Prove that there is at least one triangle. Suppose that $2n$ points are given in space where $n\geq 2$. And $n^2+1$ line segments are drawn between these points. Prove that there is at least one triangle.(a set of three points which are joined pairwise by line segments)
Let $d(p)$ be the number of other points that $p$ is connected to by line segments. If $p$ and $q$ are connected by a line segment, and $d(p) + d(q) > 2n-2$, then pigeonhole principle implies there's some third point $r$ such that $p,q,r$ form a triangle. 
Would this be a fair approach my hint was to try induction but i'm unsure how to proceed that way. 
 A: The inductive approach uses the fact that you've observed.  Let's see a sketch:
Base Case:

 When $n=2$, there are $4$ points and $5$ edges.  Since there are $\binom{4}{2}=6$ possible edges, all but one edge appears.  Let the four points be $\{p,q,r,s\}$ and $pq$ the edge that doesn't appear.  Then, $\{p,r,s\}$ forms a triangle.

Inductive Case:

 Assume the claim is true when $n=k$ and consider the case where $n=k+1$.  Observe that $(k+1)^2+1=k^2+2k+2$ has $2k+1$ more edges than the $n=k$ case.  Let $p$ and $q$ be two points that are connected by an edge.  Let $d(p)$ be the number of edges incident to $p$ and $d(q)$ be the number of edges incident to $q$.
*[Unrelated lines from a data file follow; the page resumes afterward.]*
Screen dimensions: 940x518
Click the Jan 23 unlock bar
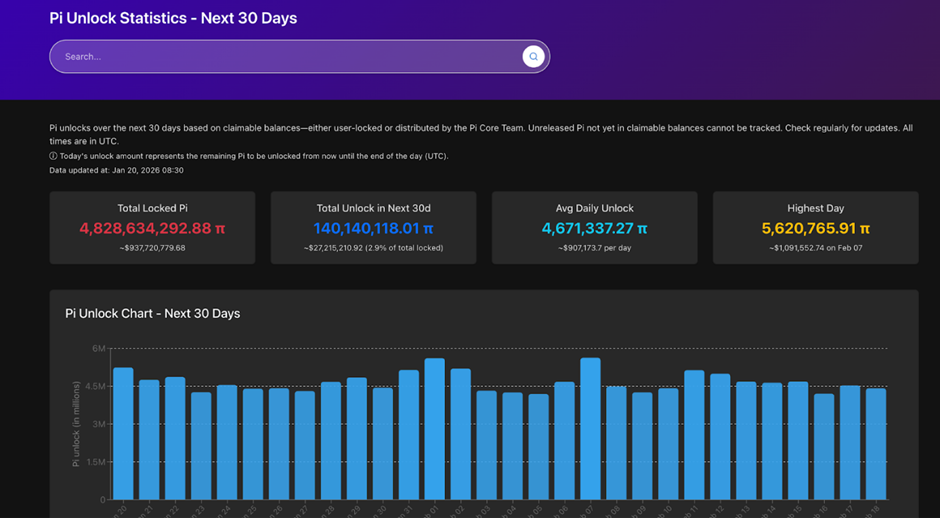(201, 446)
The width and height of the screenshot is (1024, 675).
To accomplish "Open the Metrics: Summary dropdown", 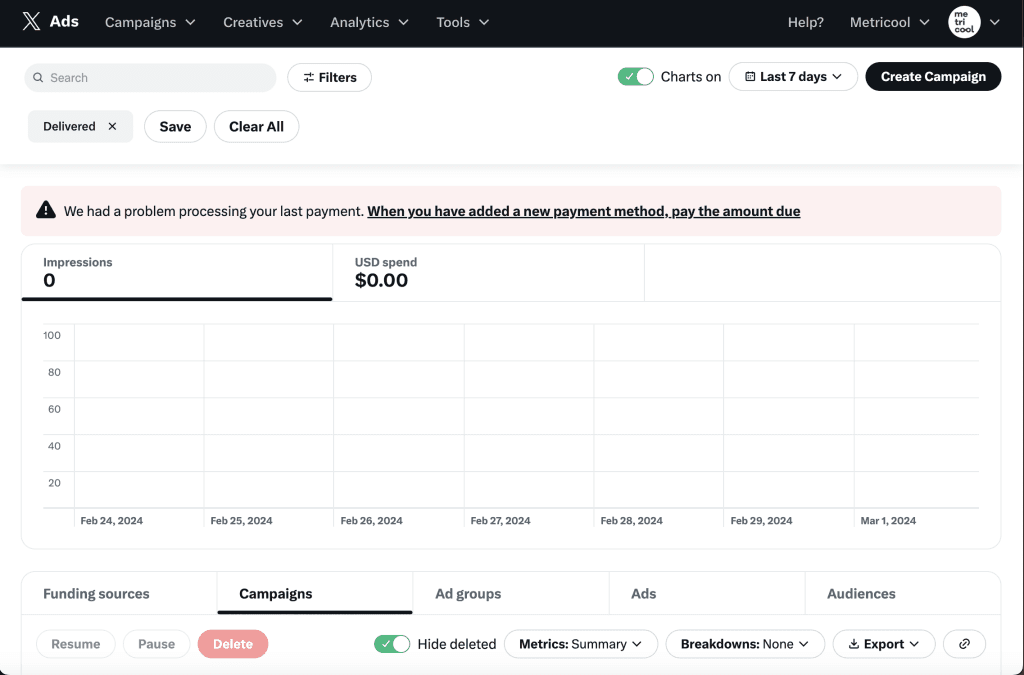I will pos(580,644).
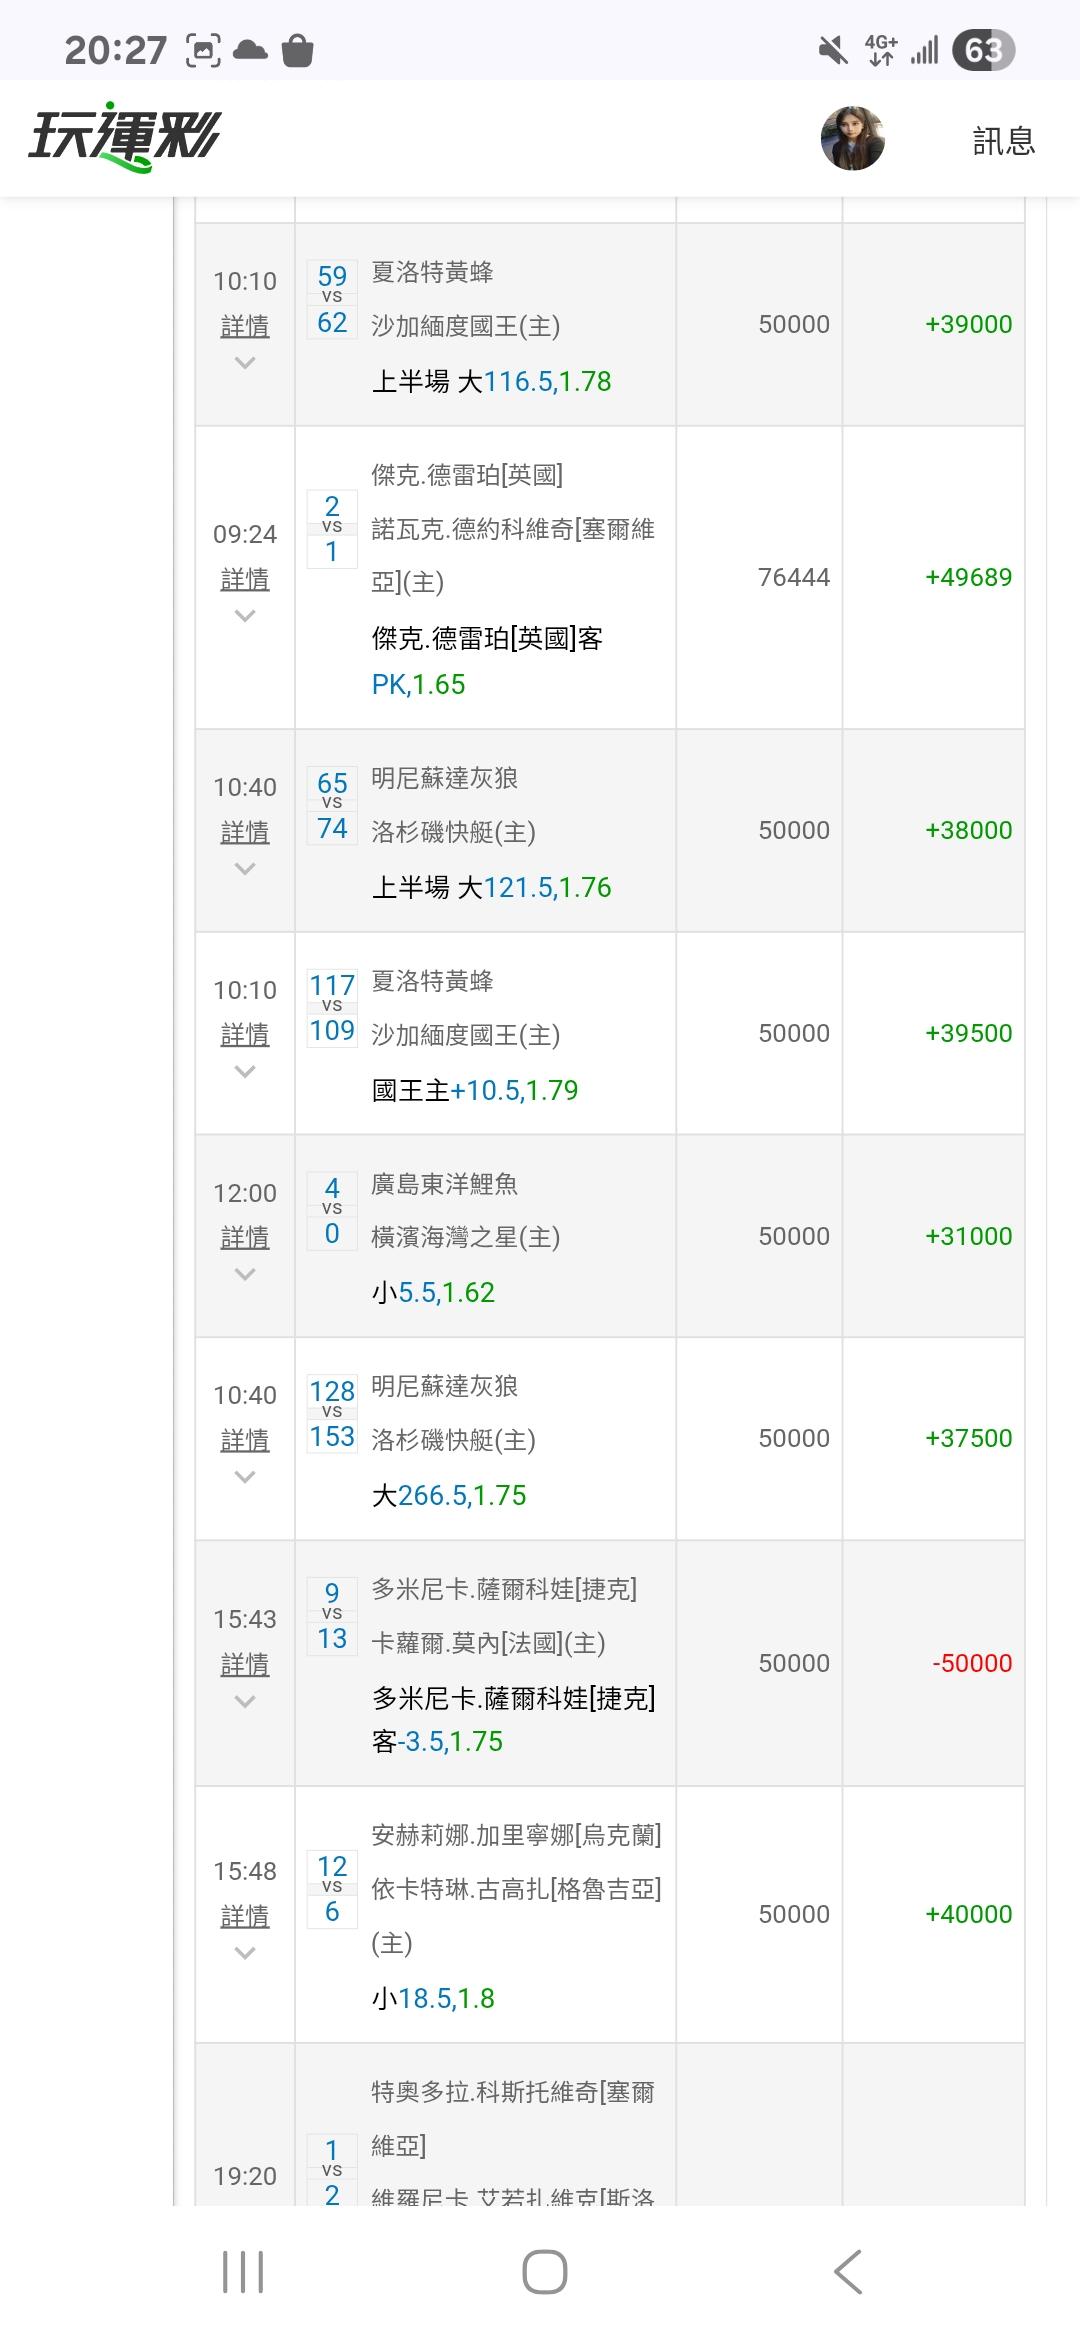
Task: Open 詳情 for 12:00 廣島東洋鯉魚 game
Action: pyautogui.click(x=245, y=1238)
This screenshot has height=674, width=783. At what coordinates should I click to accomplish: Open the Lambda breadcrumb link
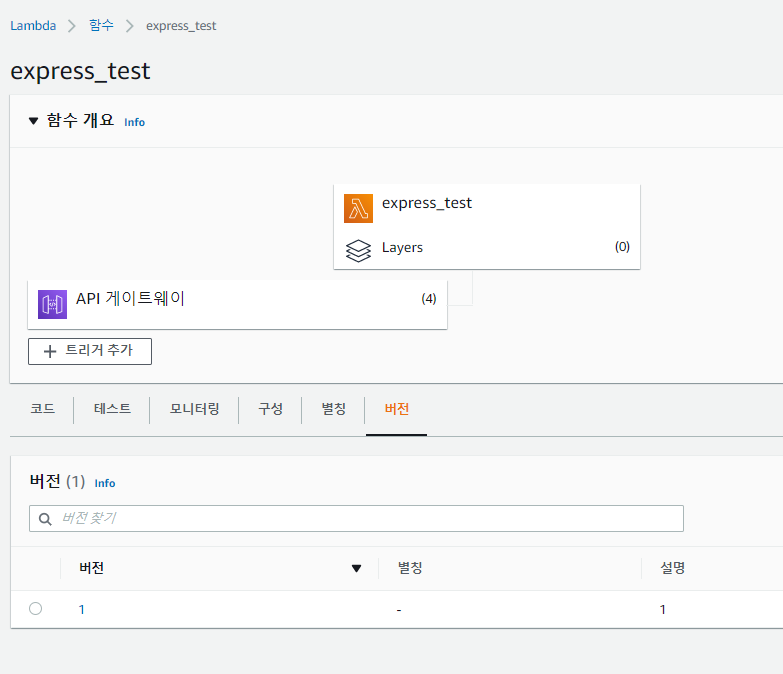coord(33,25)
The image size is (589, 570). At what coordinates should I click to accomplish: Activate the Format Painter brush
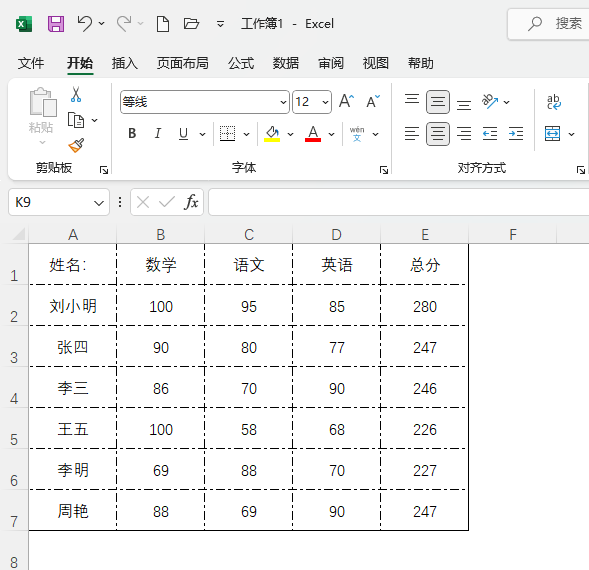(76, 145)
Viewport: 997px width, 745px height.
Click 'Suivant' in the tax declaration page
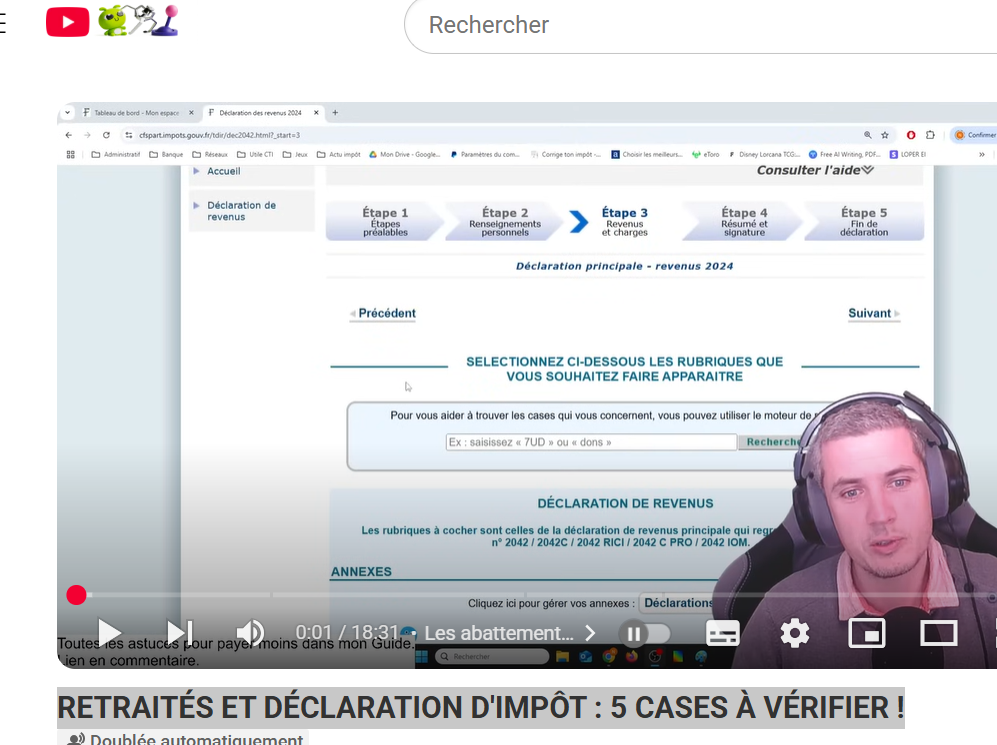coord(872,313)
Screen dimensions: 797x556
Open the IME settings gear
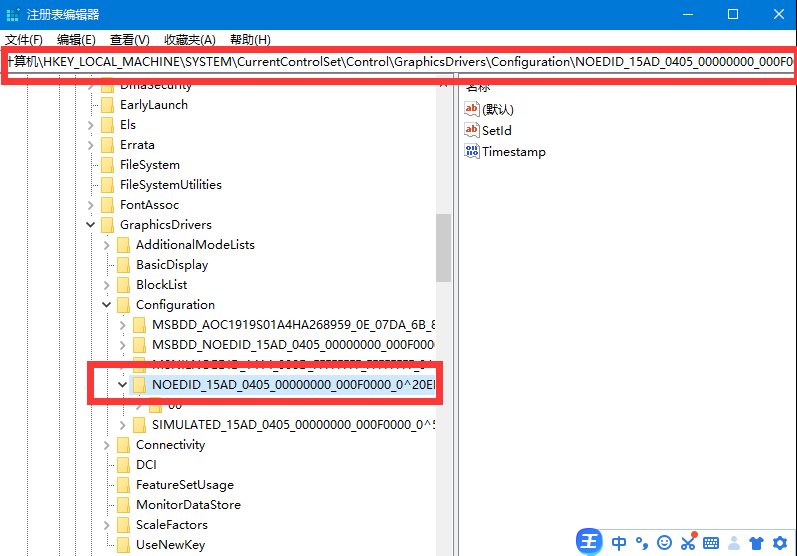point(779,543)
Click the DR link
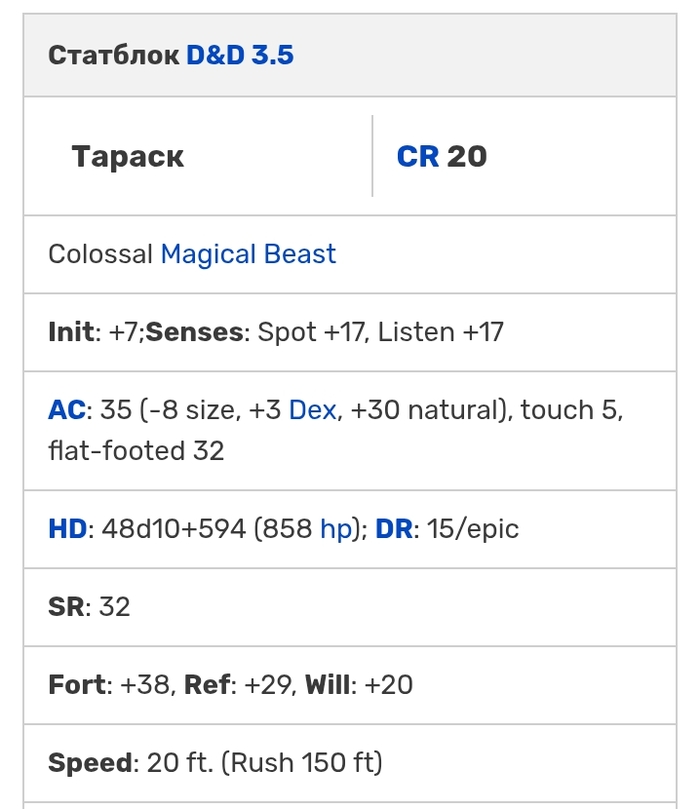700x809 pixels. click(x=394, y=529)
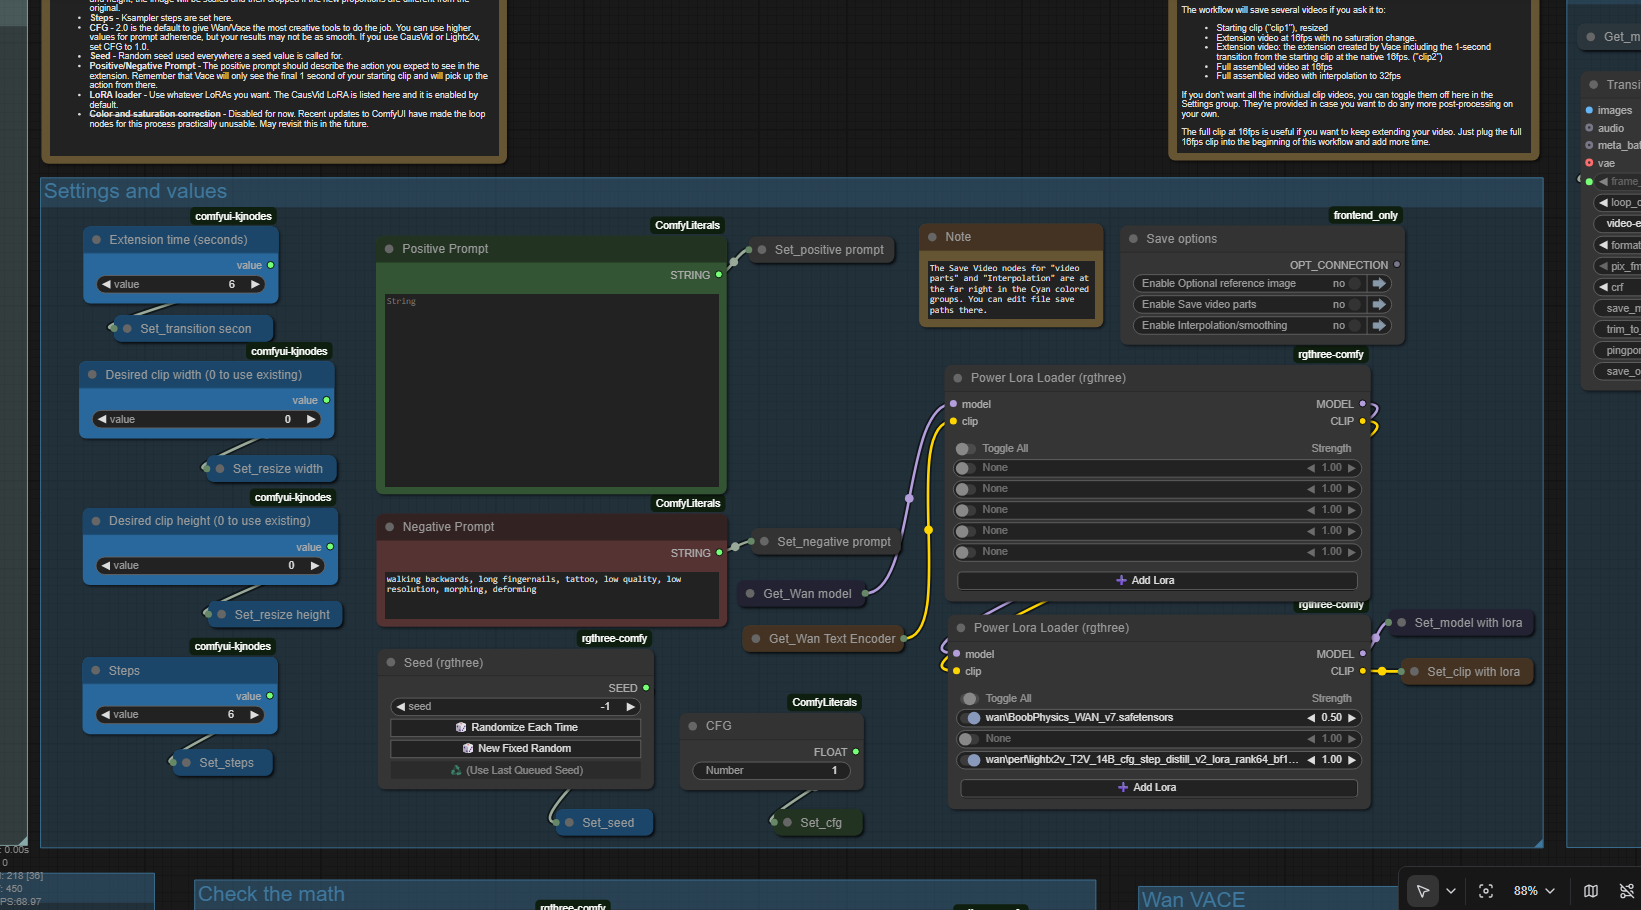Switch Toggle All in upper Power Lora Loader
This screenshot has height=910, width=1641.
click(965, 449)
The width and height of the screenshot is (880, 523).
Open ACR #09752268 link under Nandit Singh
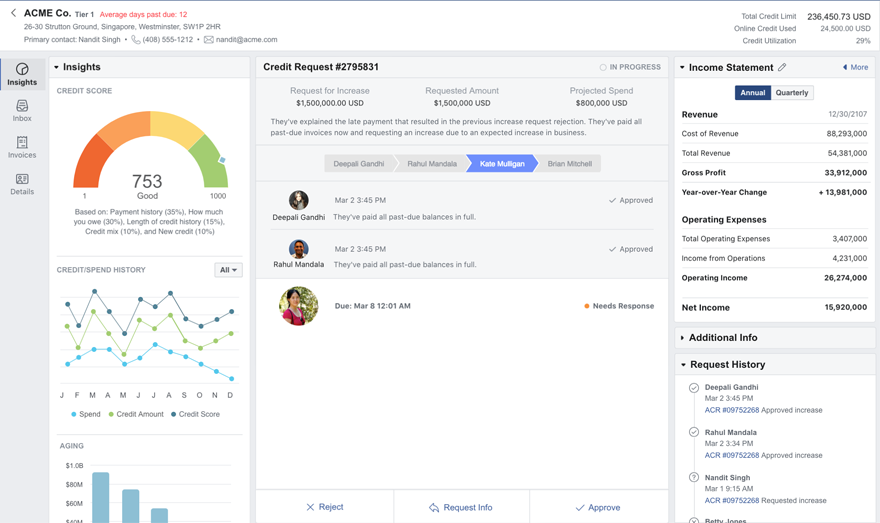(731, 500)
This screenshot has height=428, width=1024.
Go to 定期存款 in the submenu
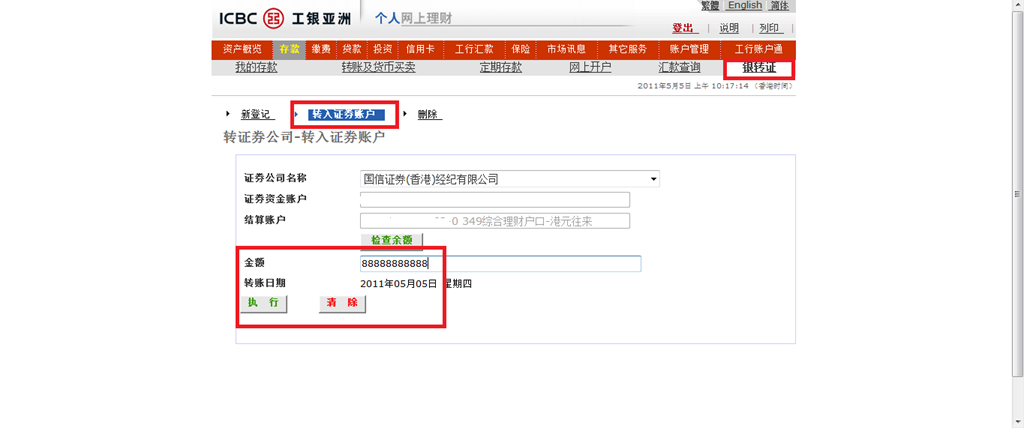coord(501,68)
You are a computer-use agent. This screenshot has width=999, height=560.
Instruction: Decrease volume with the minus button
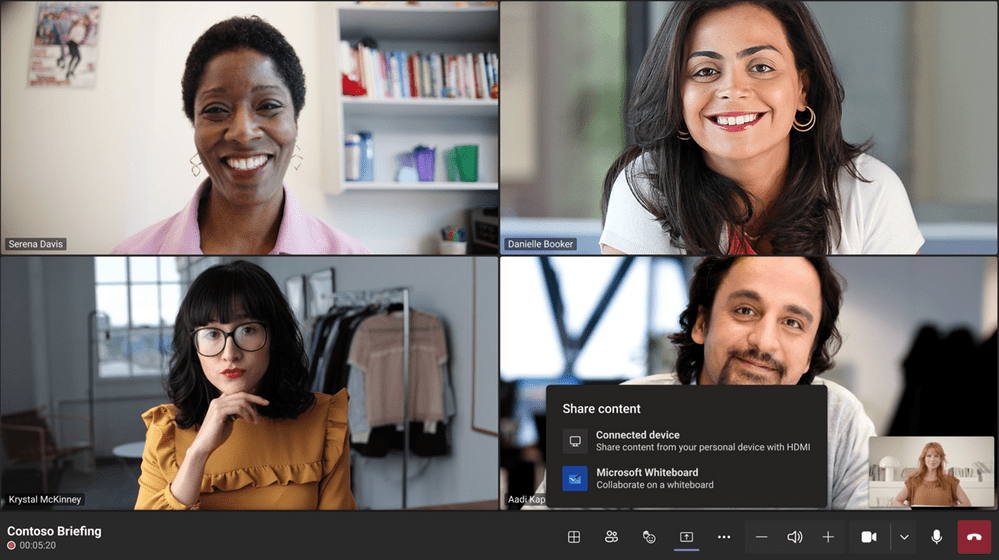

When there are a large number of edges:  

 If $d(p)+d(q)>2k+2$, then $p$ and $q$ make a triangle with some third point by the pigeonhole principle. ($d(p)-1$ is the number of edges leaving $p$ and not going to $q$, $d(q)-1$ is the number of edges leaving $q$ and not going to $p$, and there are $2k$ other vertices).

When there are a small number of edges:

 If $d(p)+d(q)\leq 2k+2$, then between the $2k$ points other than $p$ and $q$, there are $k^2+1$ edges (remember that $d(p)+d(q)$ double counts the edge between them).  Then, you can use the inductive hypothesis.